The recent food additive scandal involving
poisoned pet foods might well have far more wide reaching implications than the isolated matter of food safety. If not handled deftly, it might well be the straw that breaks the back of the free trade camel. When
Barney starts dying, all bets are off.
First there was the news that Melamine, a protein lookalike, more properly used in making plastic and fertilisers, was found in wheat gluten and rice protein exported from China for use in pet foods. It was cheap, could be found in old building materials, and made for beaucoup profits. Only problem was that pets in the United States and South America started dropping dead from eating it.
Then there was the even more frightening news that diethylene glycol, an industrial solvent and an ingredient in antifreeze, had been exported from largely unregulated Chinese producers and turned up in, of all things, medicines and cough syrups, resulting in 365 deaths in Panama.
This is bad news, not only for the victims, the producers and resellers of these goods, and lax regulatory institutions, but also for the champions of free trade. The reason, as in most things in the modern world, has to do with Public Relations.
Standard operating procedure for The Powers That Be, whenever someone challenges the accepted wisdom of unfettered free trade, even with nations, such as China, that manipulate their currency to underbid their trading partners (Japan is even worse in this particular regard.

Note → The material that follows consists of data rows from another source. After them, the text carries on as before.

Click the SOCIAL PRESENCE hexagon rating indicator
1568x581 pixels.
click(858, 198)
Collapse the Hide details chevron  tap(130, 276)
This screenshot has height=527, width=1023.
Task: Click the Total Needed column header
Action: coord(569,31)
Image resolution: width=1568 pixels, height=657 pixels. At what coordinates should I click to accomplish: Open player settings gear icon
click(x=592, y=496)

In what bizzaro reality does it make sense that the country with the second largest trade surplus in the world has one of the weakest currencies of any industrialised country?), has an endless supply of workers willing to toil for a fraction of the pay domestic workers would need just to put food on the table, and with no environmental or safety regulations whatsoever, is to call in the carnival conjuring tricksters. They have some accredited economist come on MSNBC and wave their arms about like
Mandrake the Magician, claiming that if anything were to impede the free transfer of goods and capital, a giant space goat named
Smoot-Hawley the Devourer would gobble up the Sun, plunging the Earth into the outer screaming darkness of economic Gehenna.

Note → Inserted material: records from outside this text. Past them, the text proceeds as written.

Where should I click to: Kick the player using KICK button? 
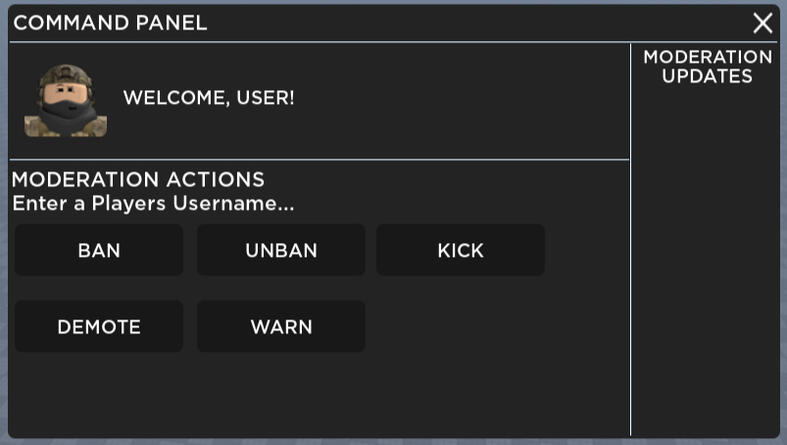460,250
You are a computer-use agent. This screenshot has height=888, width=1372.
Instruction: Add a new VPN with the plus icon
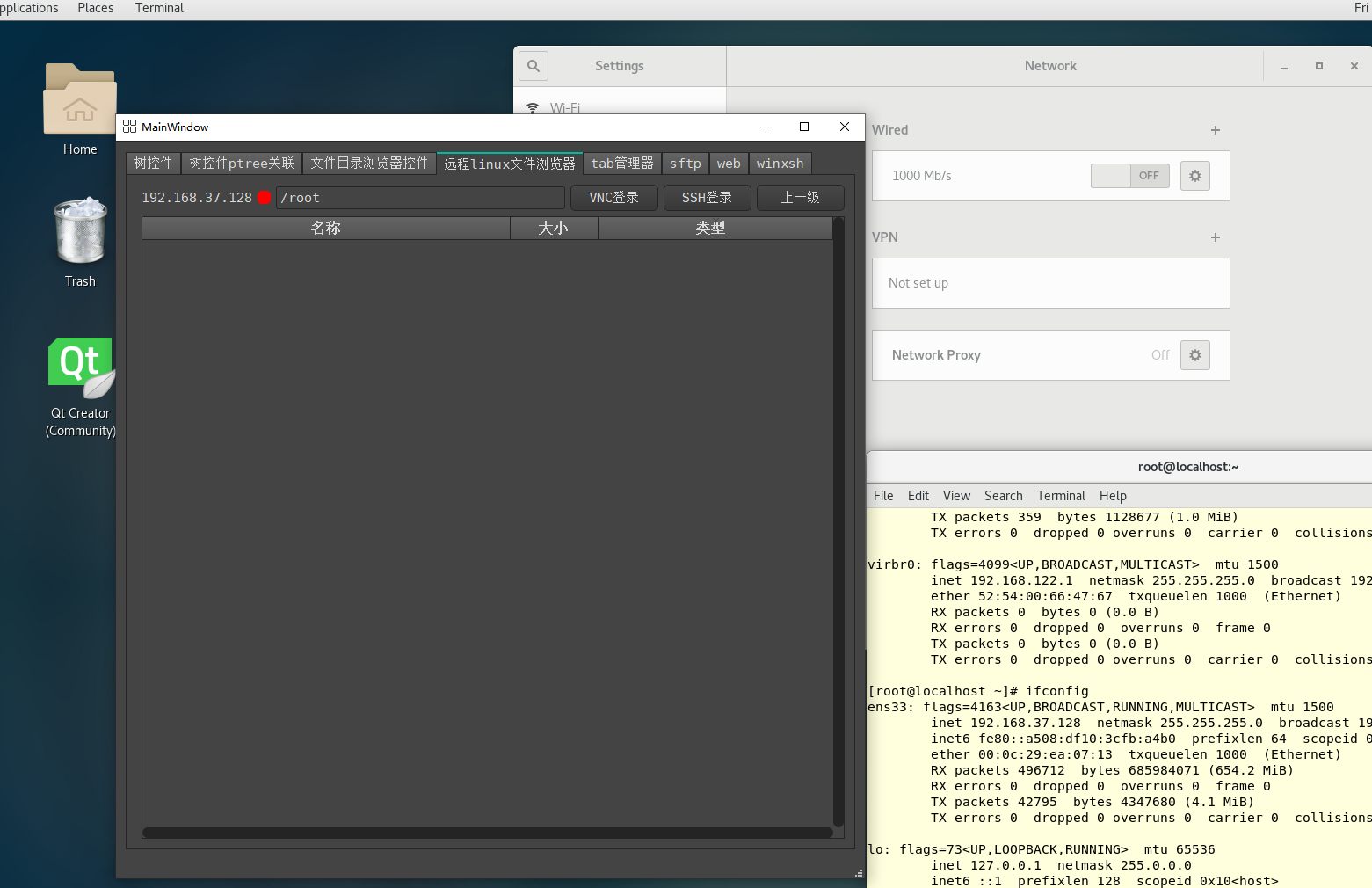[1215, 237]
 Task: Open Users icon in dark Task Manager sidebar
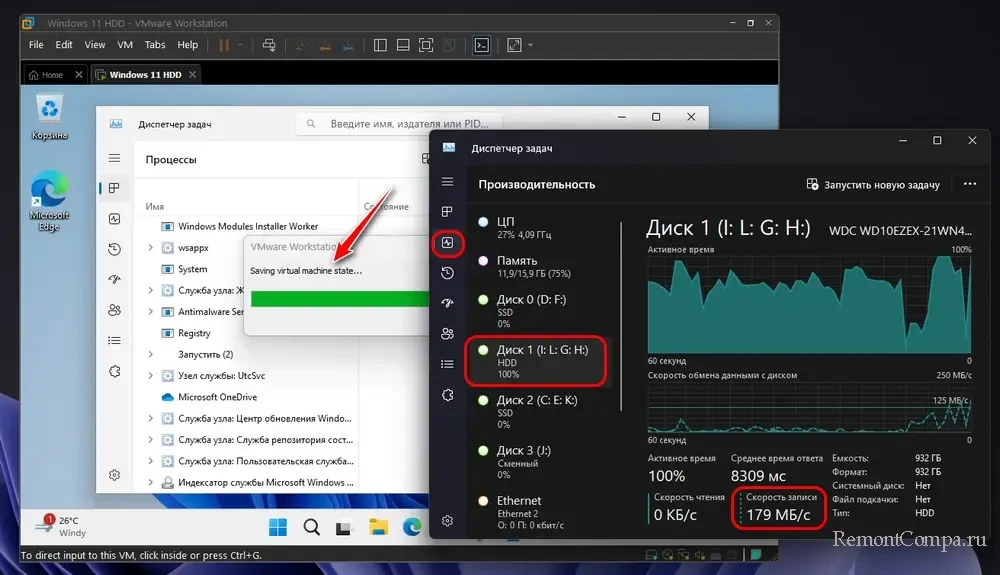tap(447, 333)
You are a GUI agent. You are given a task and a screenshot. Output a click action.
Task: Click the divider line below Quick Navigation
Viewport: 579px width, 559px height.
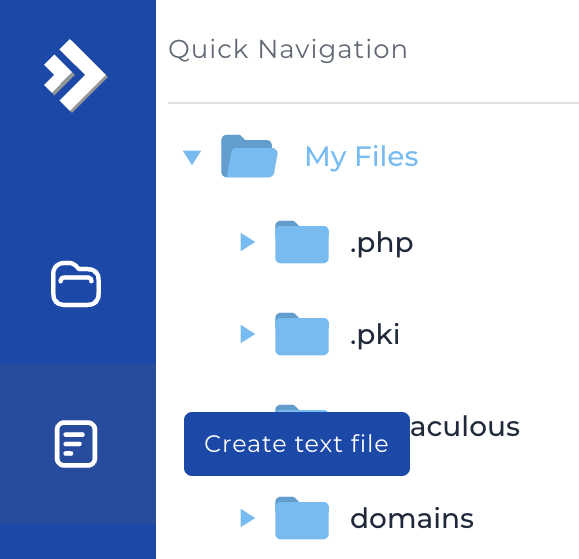(x=373, y=103)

This performance surprisingly works more often than you would believe. As often is the case, people are awed by the impressive sounding jargon and complex models into believing that they just don't have the brains or education to make an informed judgement.
Paradoxically, one of the reasons it works so well is that economics truly is the "dismal science" - dismal in that there is little science to it. Far more than psychology (more properly a branch of philosophy than medicine), and even more than "soft sciences" like sociology, economics belongs with the arts and humanities, rather than the exact metrics and falsifiable theories of physics and chemistry. The very fact that there are no verifiable answers to be had, makes it easier to pull the wool over people's eyes. How do you prove someone wrong, when there is no proven right, other than common sense and empirical data, which can easily be brushed aside as so much anecdotal evidence?
So this is an effective strategy against organised discontent over the slow gradual frog in boiling water erosion of working and middle class buying power and outsourcing of manufacturing jobs, as described in "The New Feudalism: Inflation and Free Trade". But when Barney, the trusty old family Scottish Terrier, lies there whimpering and dies with blood coming out of his rear end, with the kids bawling their eyes out, not even Ben Bernanke, backed up by all the minions of Wall Street and Voldemort, doing the nude voodoo with a headless chicken can make it just go away.
Even beefing up the besieged Food And Drug Administration might not contain the anger. That dead dog is one powerful crowbar to be wedged into the cracks of laissez-faire capitalism and free trade. Perhaps the rallying cry that turns the tide against unbridled free trade isn't "Save the American worker!" - but rather, "Remember Barney!" Stranger things have happened.